Goal: Rewrite the entries starting at the line that contains "Where should I click to: Toggle" and ending at the line that contains "click(250, 107)", swapping "input field" for "text box" and keeping everything else unchanged. Leave the pictures out of your answer.

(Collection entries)
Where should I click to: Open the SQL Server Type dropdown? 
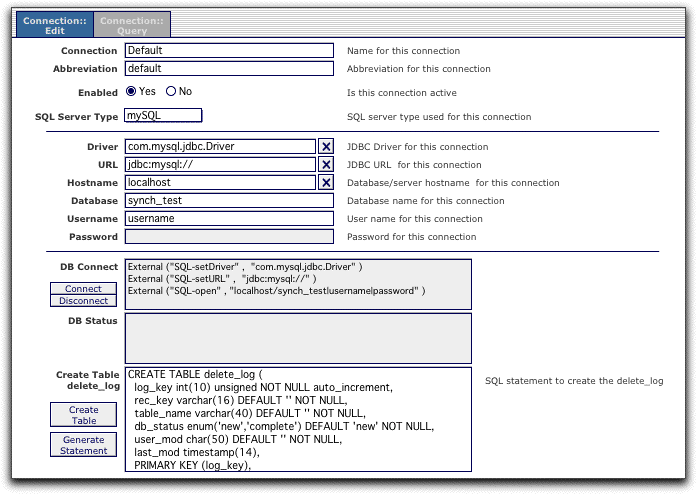coord(163,116)
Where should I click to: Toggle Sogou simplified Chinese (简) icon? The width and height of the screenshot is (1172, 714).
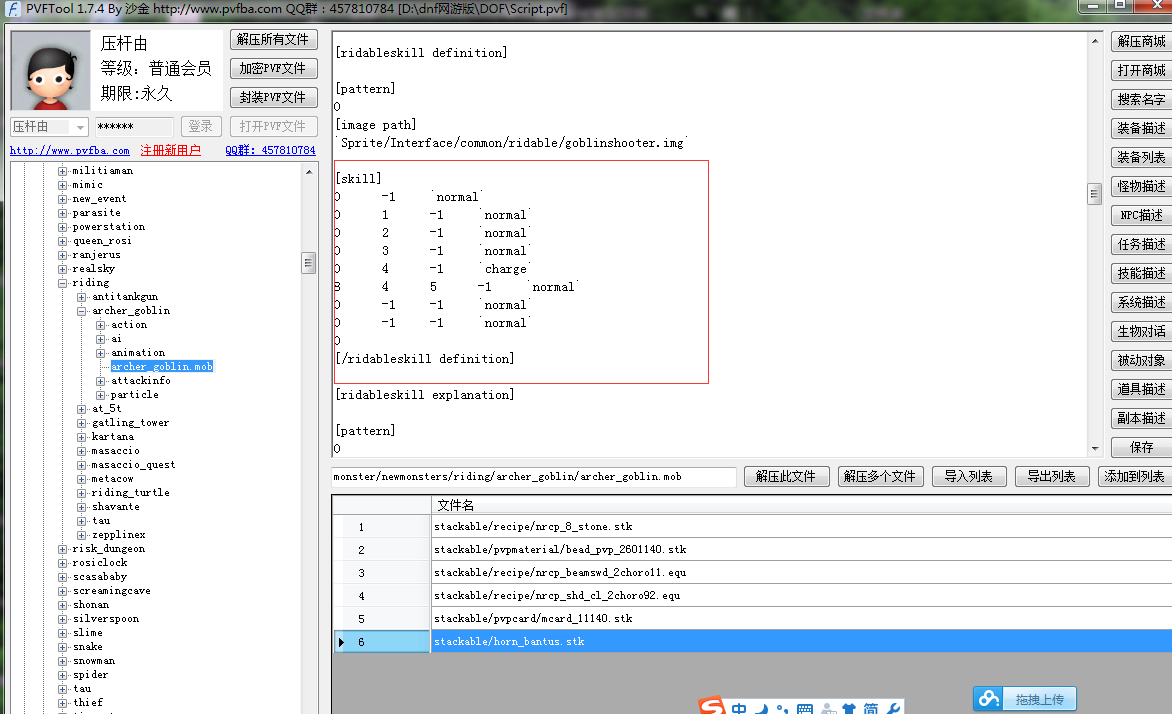tap(872, 709)
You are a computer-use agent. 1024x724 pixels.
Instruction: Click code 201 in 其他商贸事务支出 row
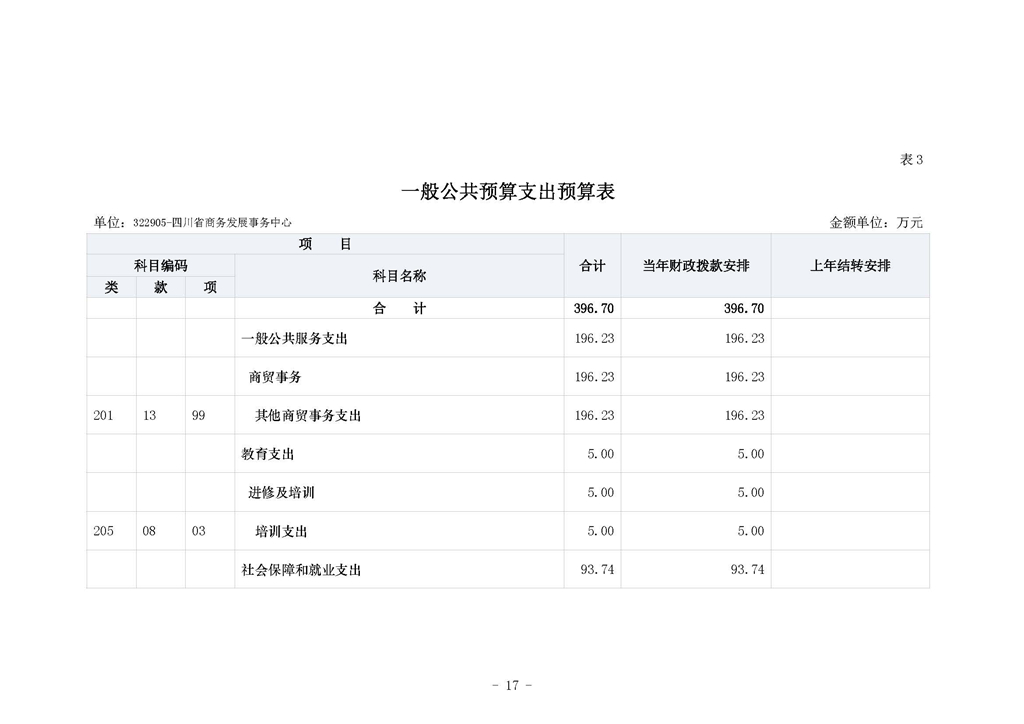(104, 415)
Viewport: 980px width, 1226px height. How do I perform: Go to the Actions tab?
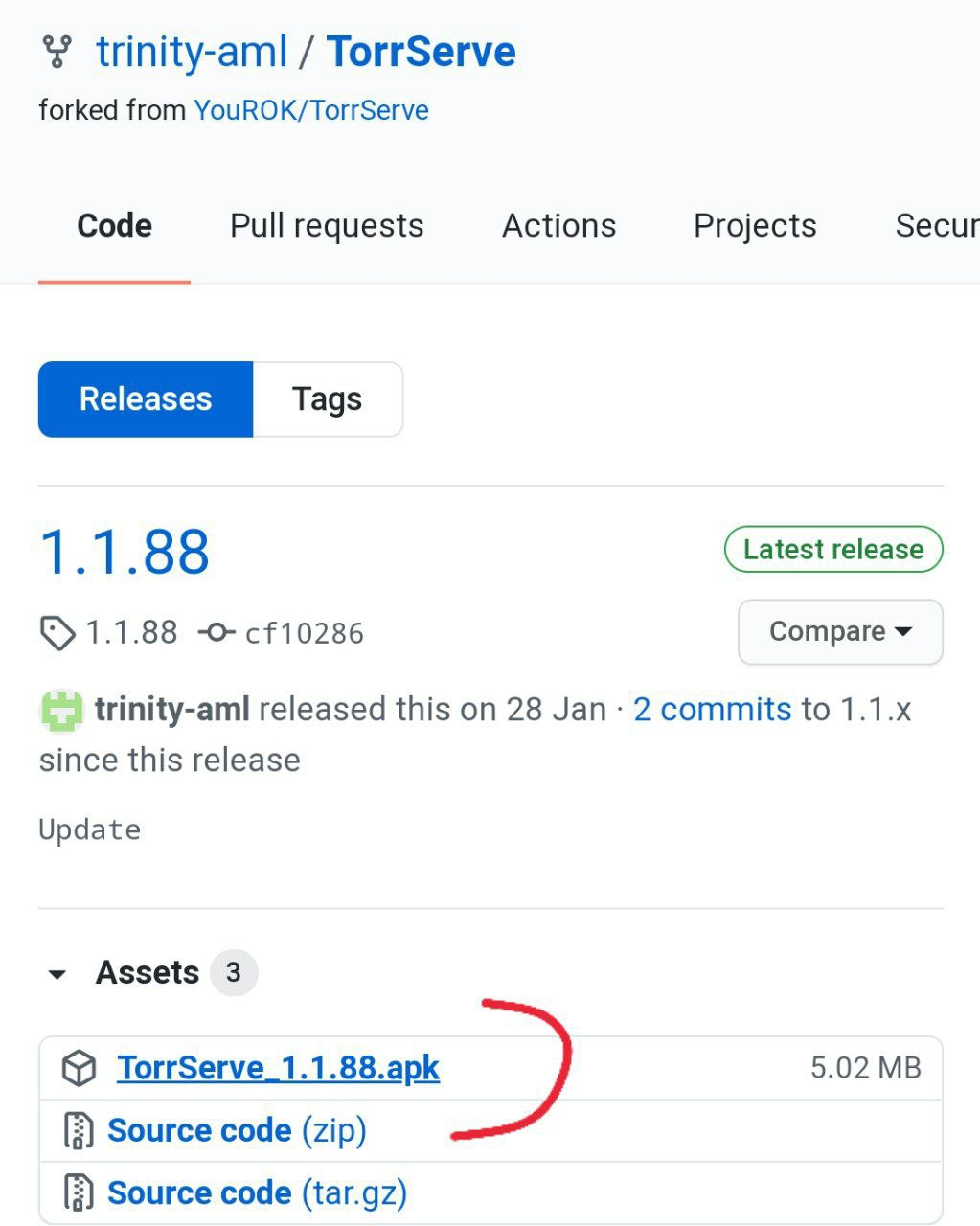point(559,225)
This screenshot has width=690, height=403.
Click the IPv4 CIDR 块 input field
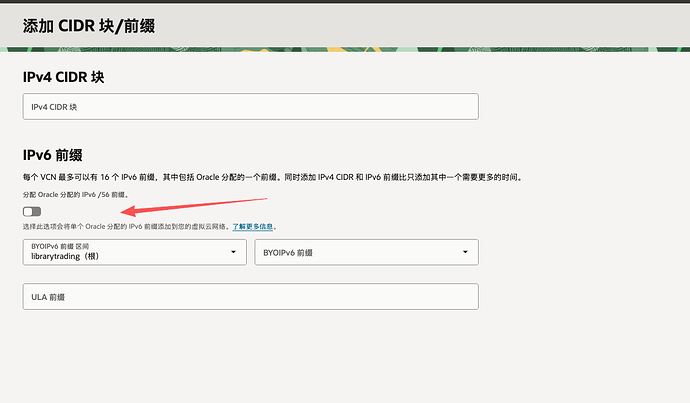click(250, 107)
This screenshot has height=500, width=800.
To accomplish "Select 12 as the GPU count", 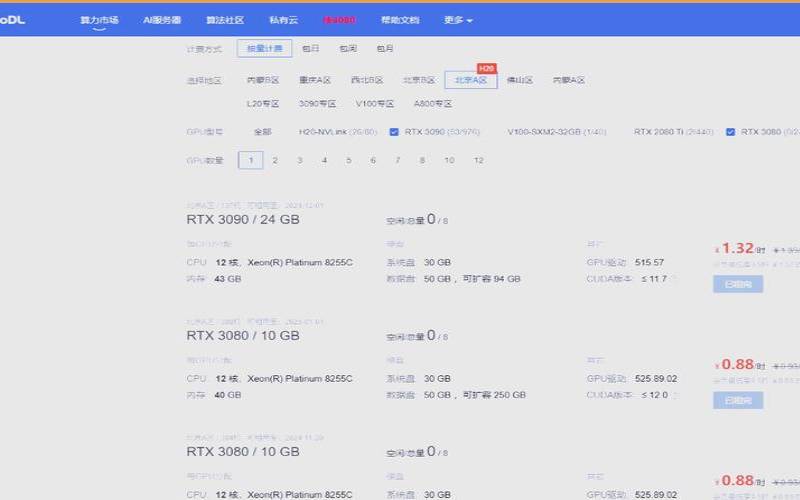I will click(478, 160).
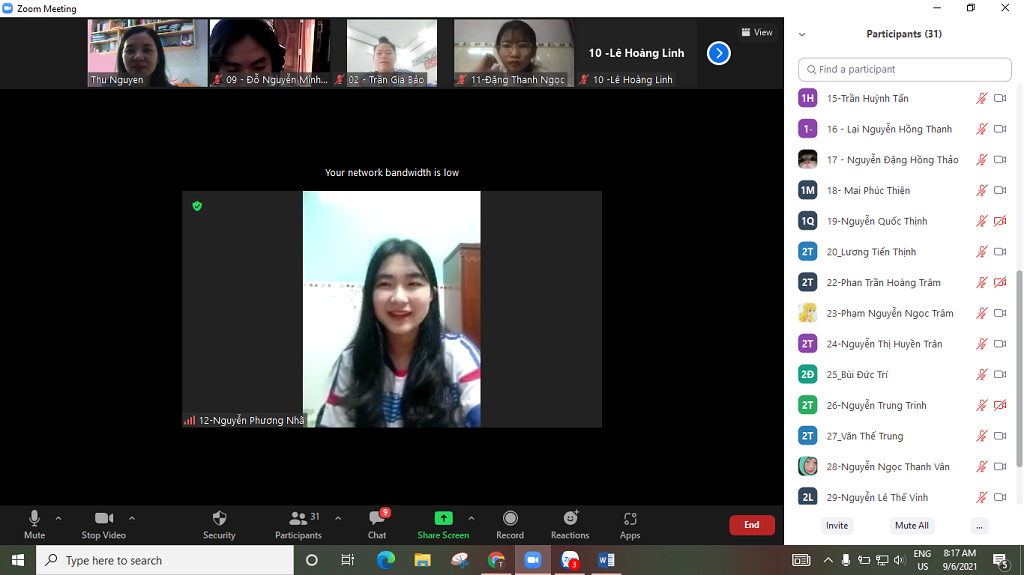
Task: Click the green Share Screen icon
Action: (443, 518)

Response to this task:
Where should I click to: Toggle Sogou simplified Chinese (简) icon? The width and height of the screenshot is (1172, 714).
tap(872, 709)
You are a computer-use agent. 1024x724 pixels.
Instruction: Click code 201 in 其他商贸事务支出 row
(104, 415)
Viewport: 980px width, 1226px height. How do I perform: Go to the Actions tab?
point(559,225)
This screenshot has width=690, height=403.
Click the IPv4 CIDR 块 text box
click(250, 107)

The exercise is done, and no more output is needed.